Acaba de comenzar el verano y las decenas de turistas que se acercan a la enorme escultura para tomarse su respectiva foto se ven sorprendidos por una clase de gimnasia. Un grupo que se mueve al ritmo de una salsa de Marc Anthony.
Frente a un grupo de gimnastas que se ejercitan al lado de la escultura icónica de la ciudad está Caryna Bolívar. Ella es de Venezuela, de Caracas, pero no hace parte de la diáspora creada por la crisis reciente sino que ya estaba acá desde antes: hace 20 años salió de su país con la idea de vivir en Nueva York.
Y terminó en Islandia.
“He visto cómo ha aumentado la población de venezolanos y creo que todos coincidimos en que el clima es algo muy difícil de llevar: el invierno es muy largo. Hace frío todo el año. Incluso ahora en verano”, señala.
Caryna se dedica a dar clases de zumba y gimnasia en distintas partes de Reykjavik y ha visto que el invierno, donde las temperaturas pueden bajar hasta -30C, lleva a la depresión incluso a los propios islandeses.
“No se ve la luz del sol por meses y ese aspecto para personas que vienen de un país tropical como Venezuela, donde hay sol todo el año, puede ser impactante”.
En esto está de acuerdo Alberto Mercano. Él llegó hace dos años a Islandia. Había salido de Venezuela por razones económicas y se había refugiado en Chile.

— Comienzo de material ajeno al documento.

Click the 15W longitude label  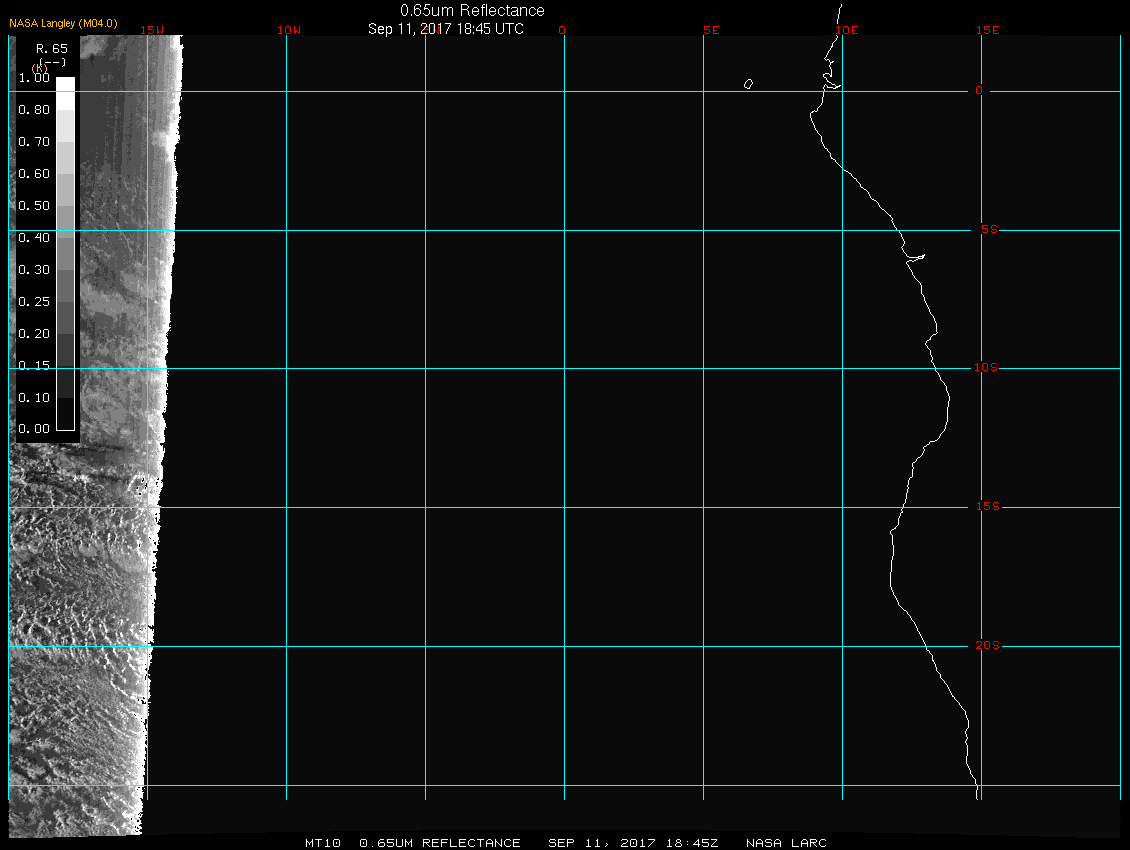click(x=152, y=30)
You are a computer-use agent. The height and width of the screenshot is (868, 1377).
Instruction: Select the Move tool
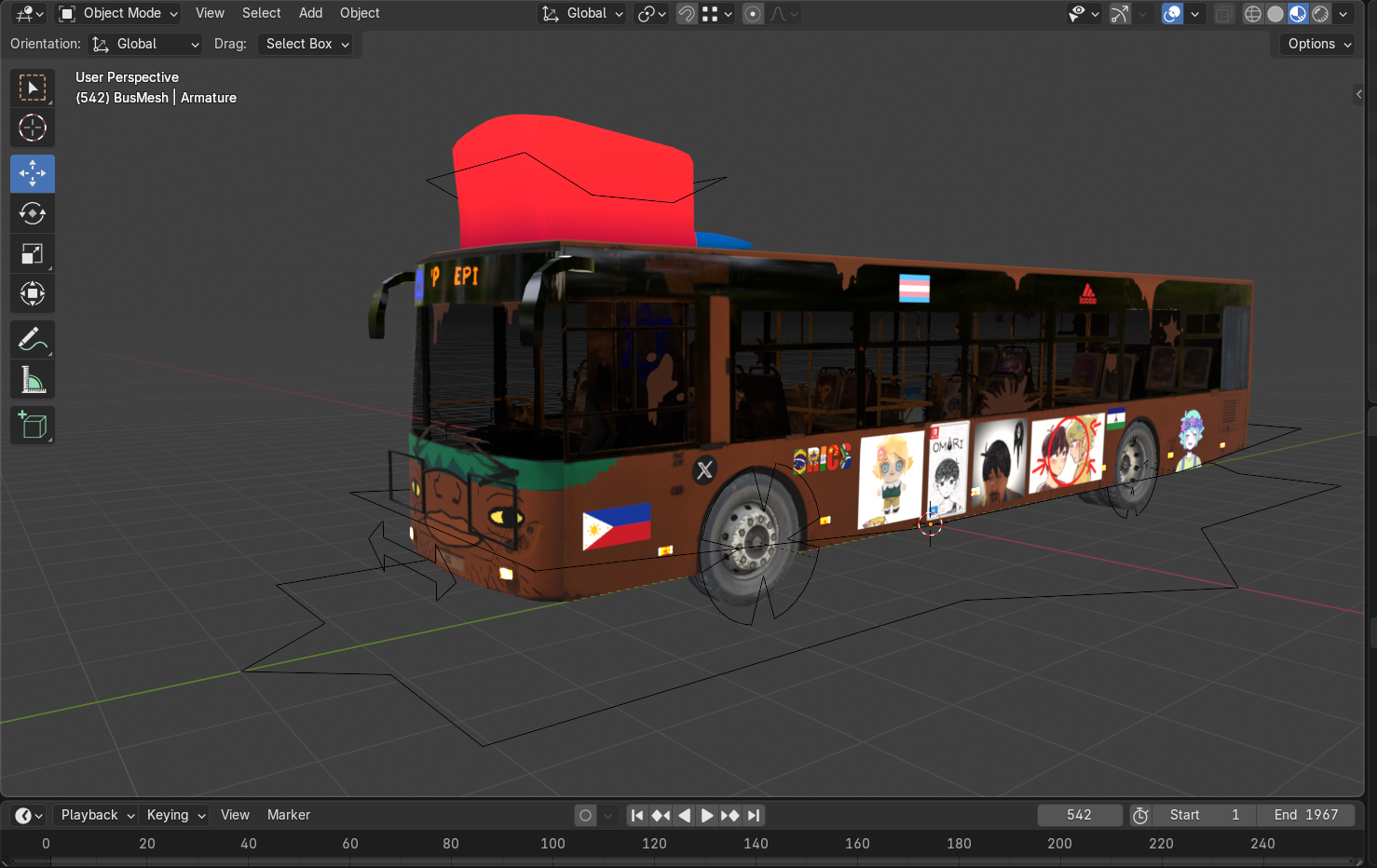coord(33,174)
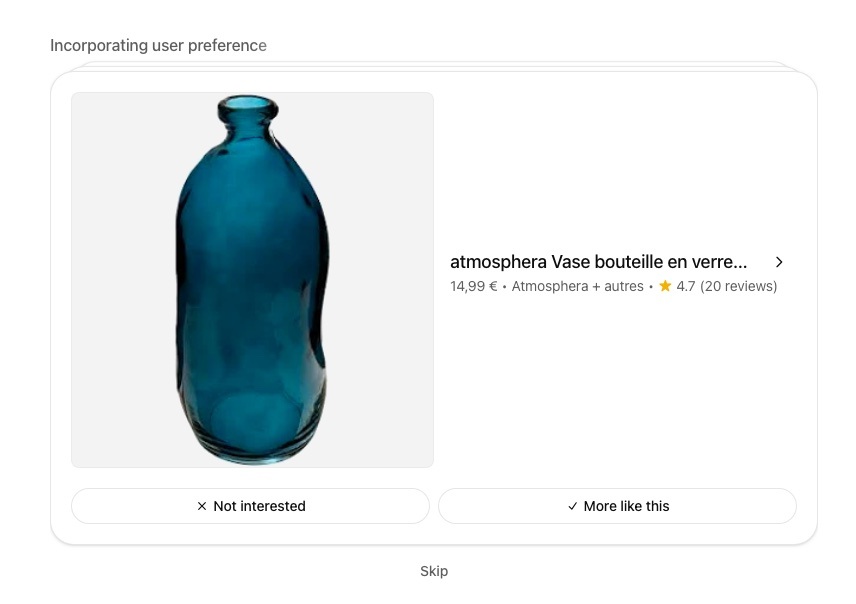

Pero entonces llegó el estallido social de octubre de 2019 en el país del Cono Sur.
“Decidí irme porque no quería que mi hija, que estaba a punto de nacer, estuviera rodeada de ese ambiente donde lo estaban destruyendo todo”, opina.
Alberto, que también es conocido por su alias de Kuzco y su profesión de comediante, se ha hecho famoso por sus tutoriales en YouTube sobre la vida en el país nórdico.
En ellos explica cómo es el idioma, las principales atracciones turísticas, qué se necesita para sobrevivir, pero también cómo es el día a día de un venezolano en Islandia.
Por ejemplo, recomienda a dos hermanas venezolanas que hacen los mejores tequeños y patacones “maracuchos” de Islandia, sus partidos de fútbol donde siempre va acompañado con la “vinotinto y oro” de la selección nacional de fútbol y datos útiles sobre la creciente comunidad de venezolanos que ahora habitan el país.
“Yo creo que el clima es mucho más difícil que el idioma… el idioma al final lo aprendes, pero el clima sigue siendo el mismo”, señala.
“Solo hay luz como por tres horas y está esa oscuridad total que dura desde diciembre hasta marzo. Eso es muy difícil porque parece que nunca te puedes despertar y vas como un zombi por la calle, como entre dormido y despierto”.
Angelei tuvo que sobreponerse a la impresión que le provocaba la oscuridad -y no tanto el frío- a través de su experiencia como funcionaria de la policía: “Habrán sido las largas horas de guardia, pero ya puedo controlar muy bien cuando me da sueño”, cuenta.
Esa capacidad de adaptarse a horarios y condiciones extremas le permitió conseguir una seguidilla de empleos hasta que pudo juntar el dinero para traer a sus dos hijos. Tras dos años de distancia, Angelei volvió a verlos y abrazarlos en diciembre de 2021.
“Fue un momento muy emocionante”, dice mientras se seca las lágrimas. Y tenerlos cerca ahora le permite afirmar que emigrar a Islandia ha sido la mejor decisión que ha tomado.
“Cuando ellos van a la escuela yo no me preocupo si me los van a secuestrar o no. Cuando me acuesto, no me acuesto con el miedo de que se van a meter a mi casa. Para mí la Venezuela que yo conocí, y en la que crecí, ya no existe más. Es un recuerdo”.
“Y es muy difícil regresar a lo que ya no existe”.